Aspek pertama penyebab tak adanya kemampuan rakyat untuk memiliki rumah terkait erat dengan kegagalan pemerintah melaksanakan proyek perumahan rakyat. Sebagaimana diketahui, dalam Anggaran Pendapatan dan Belanja Negara (APBN) selalu termaktub mata anggaran proyek perumahan rakyat. Pada era Orde Baru, arti penting mata anggaran proyek pembangunan perumahan rakyat tercermin pada upaya pencapaian untuk, misalnya, membangun sejuta unit perumahan rakyat. Tak mengherankan jika melalui kepeloporan pemerintah maka pada zaman Orde Baru muncul berbagai tipologi perumahan rakyat, dari sejak munculnya apa yang disebut Tipe 54, Tipe 45, Tipe 36, Tipe 21, Rumah Sederhana (RS), hingga munculnya Rumah Sangat Sederhana (RSS). Sungguh pun demikian, Orde Baru tak pernah sepi dari kritik. Ini karena, tak sedikit dari mereka yang mendapatkan fasilitas kredit pemilikan rumah (KPR) telah memiliki rumah. Pemerintah Orde Baru tak sungguh-sungguh mampu membuka akses secara sangat lebar kepada masyarakat menengah bawah untuk memiliki rumah.

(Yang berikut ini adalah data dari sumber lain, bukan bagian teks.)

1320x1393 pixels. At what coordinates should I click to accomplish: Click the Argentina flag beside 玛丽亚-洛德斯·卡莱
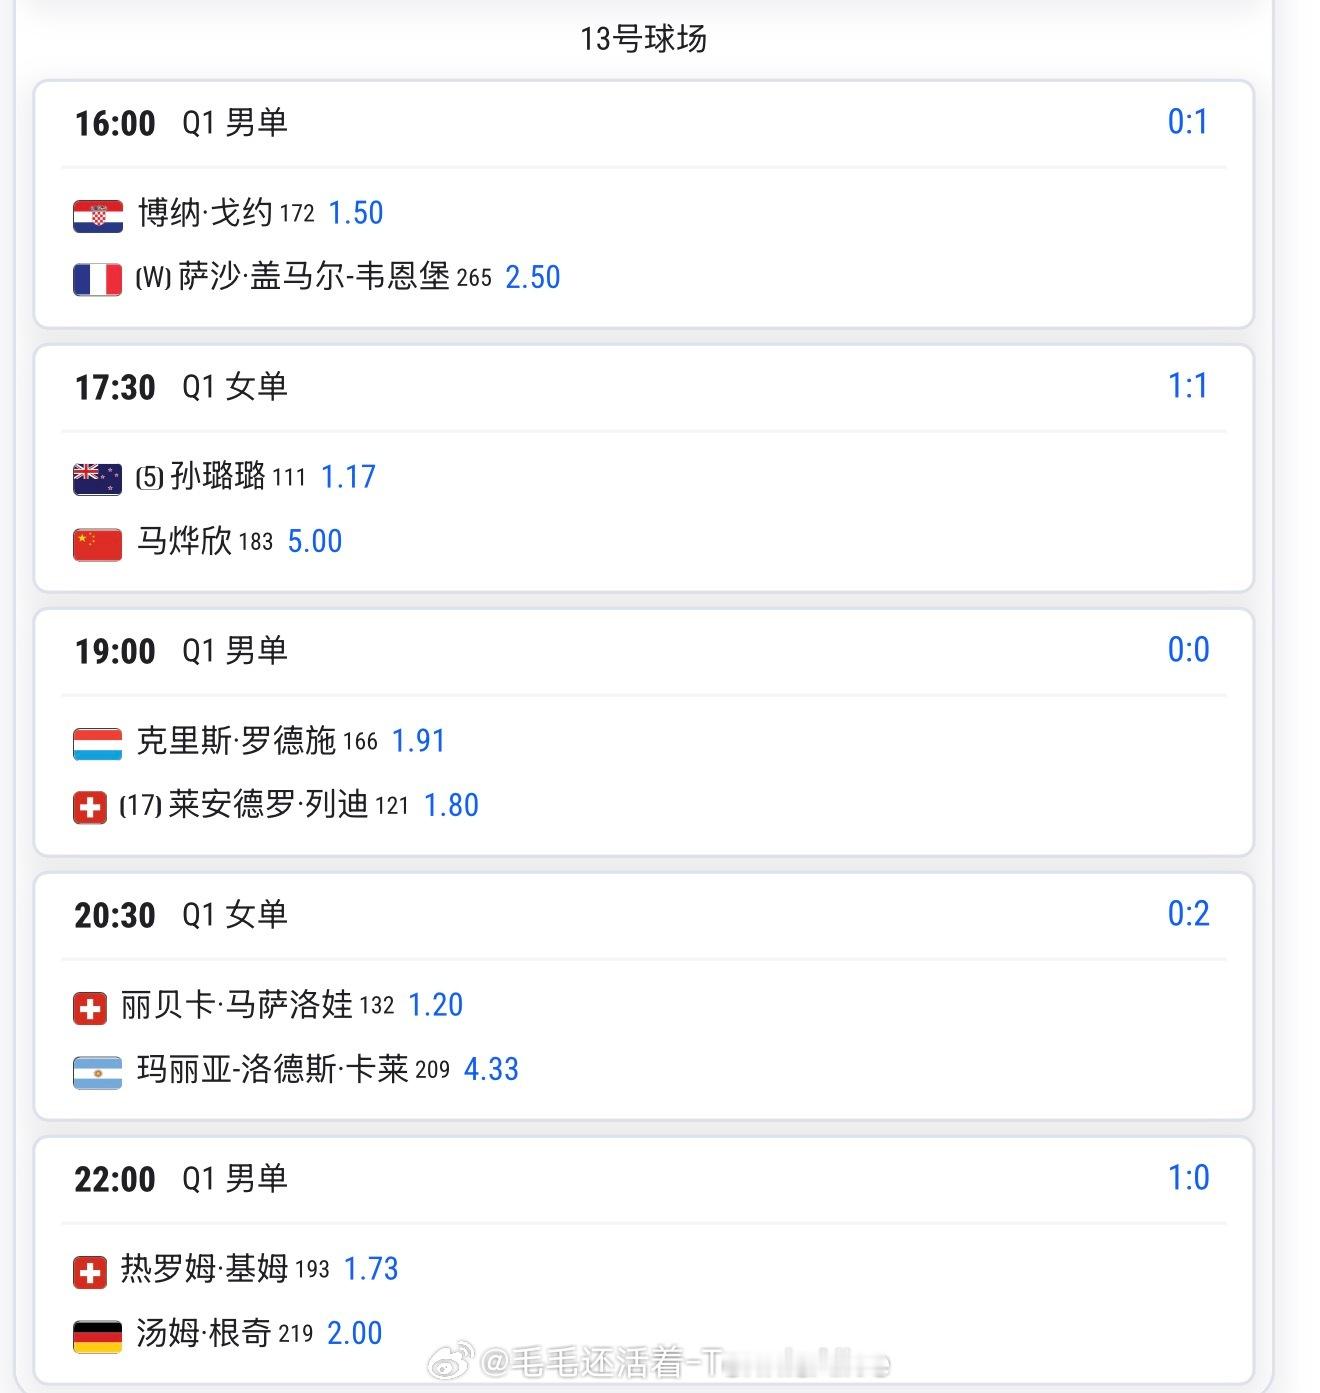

Sejak era pasca-Orde Baru, muncul tren peningkatan dalam hal penyerapan rumah bersubsidi—dalam kategori rumah sederhana sehat (RSH). Inilah rumah yang pembangunannya mendapatkan subsidi dari APBN dan yang secara khusus dibangun demi memenuhi kebutuhan masyarakat lapis bawah berpenghasilkan rendah akan perumahan. Jika pada 2005 tingkat penyerapan RSH mencapai 60.000 unit, pada 2006 meningkat menjadi 75.000 unit dan meningkat lagi menjadi 100.000 unit pada 2007. Khusus untuk 2008, pemerintah menargetkan pembangunan RSH sebanyak 249.000 unit. Hingga September 2008, nilai subsidi RSH mencapai sekitar Rp 729 miliar (Seputar Indonesia, 9 Oktober 2008, hlm. 15). Persoalannya kemudian terkait dengan proyeksi, bahwa target 2008 sulit dicapai.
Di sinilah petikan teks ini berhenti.